Walking away from The Messenger, I am left genuinely and thoroughly shaken. Not in an uncomfortable way, in a way that leaves me chomping at the bit to spend more time with this game. No demo before has left me with my head in my hands completely blown away in every way by its execution, but The Messenger fired on quite literally all cylinders.
Much of these components are things I’m really hesitant to tell you, because they are parts of the game that slowly unravel as you play more and more of it, but my expectation was of a game that switches between 8-bit and 16-bit visuals and mechanics, but what it does beyond that is something that harkens back to games that tore apart expectations on Xbox Live Arcade like Fez. It’s something that evolves in genre as you peel back the layers in front of you. It’s not just a thing that goes from an 8-bit game to 16-bit, it goes from a platformer to an entirely different kind of 2D game. I don’t want to skew your expectations into thinking it has a hidden language or anything like that, but the way in which it surprises you and defies your expectations is what really shook me.
The demo that I got to play, before Thierry Boulanger, the game’s creative director, took over and showed me what more the game had in store, was the first level of what you’d expect when just seeing the title for the first time. It was an action platformer that was very reminiscent of a Ninja Gaiden. I’d say it even more closely resembles a Strider in it’s look and feel. It’s jumping and slashing, and I’ll say this: it feels really good. While there is no double-jump, if you successfully slash something when jumping, it gives you a window to jump again from there, and this simple mechanic is one of those things like the shovel in Shovel Knight that goes a long way to making the game uniquely charming in its play.
And Shovel Knight is the game I’d most heavily compare this too. While I don’t want to be reductive and say The Messenger is just another Shovel Knight-like game, which is itself a high compliment, I think the comparison comes with how well The Messenger plays. It plays as well as you remember older games playing, and while it’s not a true NES, two-button game, it’s still harkening to that kind of experience, and doing it well, with nigh-invisible modern philosophies on top to make the experience far more enjoyable for any modern player.
One of those innovations is the death mechanic. Upon death you are resurrected by a small demon who will jokingly inform you that, as he is the reason you’re not dead, he’ll be taking all the coins you earn from that point on until he is satisfied, or until he gets bored. The amount he takes is, I believe, dependent on how many times you die with him around, but it’s a solid punishment, as those coins are used to upgrade your character at the shop you can jump to from certain spots in every level. The shop itself is also built around a small skill tree you wouldn’t expect from an action-platformer like this, and it gifted me one of the major upgrades I got to see in the game, climbing gloves, which let me grip onto walls and re-jump up from any spot along them.
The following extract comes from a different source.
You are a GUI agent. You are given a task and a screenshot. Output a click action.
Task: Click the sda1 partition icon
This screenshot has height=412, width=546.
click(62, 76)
This all encompassed the first level I saw, which is the first of ten “standard, 8-bit levels” in the game, and from there Thierry took the reins to show me where the game goes. I’m hesitant to even say here, but much of that, outside of the genre-bending surprises in the far, far later game, circulated around really excellent upgrades you get like a gliding wing-suit and a hookshot, all of which continued to change traversal drastically and make every platforming challenge that more interesting.
While I think the genre-bending that The Messenger gets into is very specific to me and my tastes and is absolutely why it shook me up so much, I think this game is really something special. When asking Thierry how he felt about revealing so much of the game’s surprises to press at events like this, he said he wanted to release it into the wild with less fanfare, but knows that it likely wouldn’t be as successful if he did. That’s why in that announcement trailer you see the bending from 8-bit to 16-bit, even though that’s something that comes hours into the game, after you’re already familiar with the mechanics and can handle its traversal.
I was told this game would likely release in late summer, and I implore everyone: please give this game a look when it releases. It genuinely spoke to me and I think it’s something special and something worth seeing. Try to learn as little about the game as you can from here out, and strap in for a ride, because The Messenger surprised and delighted me in ways that I can barely convey with words.